Salvo en redes sociales, donde abundan las palabras lanzadas a la galucha para aquellos que nos leen siempre, nadie en la plenitud adulta de sus capacidades sensibles y racionales podría alegrarse ante el trágico deceso del expresidente Sebastián Piñera. Primero, porque no ha sido ni el peor ni el mejor presidente de la historia, como sostienen ahora un gran número de sus adherentes y odiadores circunstanciales. No fue un genocida. Tampoco fue un hombre de muchas luces en el campo político. La historia siempre juzga con más sosiego las obras, errores y horrores de quienes ejercen el poder en determinados momentos. Dejemos que el tiempo haga su trabajo. Es difícil, lo sé; inmersos en la vorágine que nos impone el ritmo de las redes sociales todo parece transcurrir con demasiada premura, pero, tengámoslo presente, también desaparece con idéntica rapidez.
Fuera del plano de la natural conmoción que produce un momento tan duro para una familia, amigas y correligionarios, hay que evaluar a Piñera como parte de una generación -como todas, por cierto- con luces y sombras. No cabe duda, por ejemplo, que estuvo más a la "izquierda" que muchos de sus partidarios. Incluso de aquellos que llaman a su beatificación con voces quebradizas sonando ante las cámaras de televisión. Ya transcurridos unos días, se puede recordar como muchos de quienes ahora le lloran lo acusaron que herir mortalmente a la derecha, de izquierdizar las ideas de la libertad. De entregar Chile, durante el estallido. De ser sinvergüenza, sólo hay que recordar las furibundas críticas de José Manuel Ossandón.
No hay dudas que, en materia de derechos humanos durante el estallido social, la administración Piñera será juzgada severamente. No es posible, y nunca lo ha sido, esconder las mutilaciones de las cuales fueron objeto cientos de personas. ¿Culpa del presidente? No lo creo. Responsabilidad política, sin ninguna duda. Un análisis sereno mostrará que pudiendo haber cedido a la tentación de desplegar militares a mansalva, esto no se produjo y con ello, muy probablemente, se evitaron muchas muertes. Varias veces en la historia de Chile se han producido matanzas perpetradas por militares. Este no fue el caso.

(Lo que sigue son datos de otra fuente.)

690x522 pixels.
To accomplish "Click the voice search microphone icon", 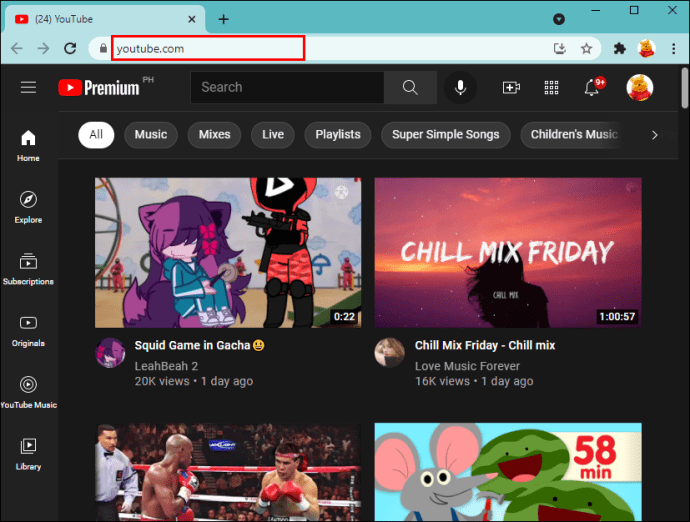I will [x=460, y=87].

Piñera no fue querido por la ciudadanía. Tenía un estilo torpe. El 80% que ahora recoge Cadem, como adhesión a su gestión, me recuerda el dicho de que "no hay muerto malo". La frágil sensibilidad ciudadana ayudada por la débil gestión del Presidente Boric explica esta sensación. Piñera, sin embargo, tuvo fama de empresario mal habido, de aquel que está siempre al límite de la legalidad en sus negocios. Nunca pudo distanciarse de aquello que seguramente lo mantenía en alerta: la maximización de las ganancias. Defecto mortal de casi toda la derecha chilena. En su mundo fue exitoso. Pudo convivir, a precio de innumerables y justas críticas, tanto por izquierda como por derecha, con una vida ligada a los negocios y a la política, más bien a la conquista del poder, donde era implacable.
Piñera fue un hacedor gerencial, bueno para hacer frente a crisis que implicaban reconstrucciones. En un país como Chile, esto no deja de ser un mérito. No obstante, fue incapaz de comprender el malestar que anida profundamente en la sociedad nacional. Su última tesis, la del golpe de Estado que trataron de darle en 2019, es una de las "piñericosas" que quedarán para el recuerdo. Nada puede haber más ajeno a la realidad. Hoy, tanto como en esa fecha, persiste la sensación de que la clase política se lleva la torta para la casa. Un peligro latente permanece en el corazón de la sociedad chilena. El presidente Piñera hizo bien en ceder al cambio constitucional, era lo que un demócrata debía hacer. Lo que ocurrió luego, y posteriormente, se encuentra en puntos suspensivos, es parte de una crisis inacabada.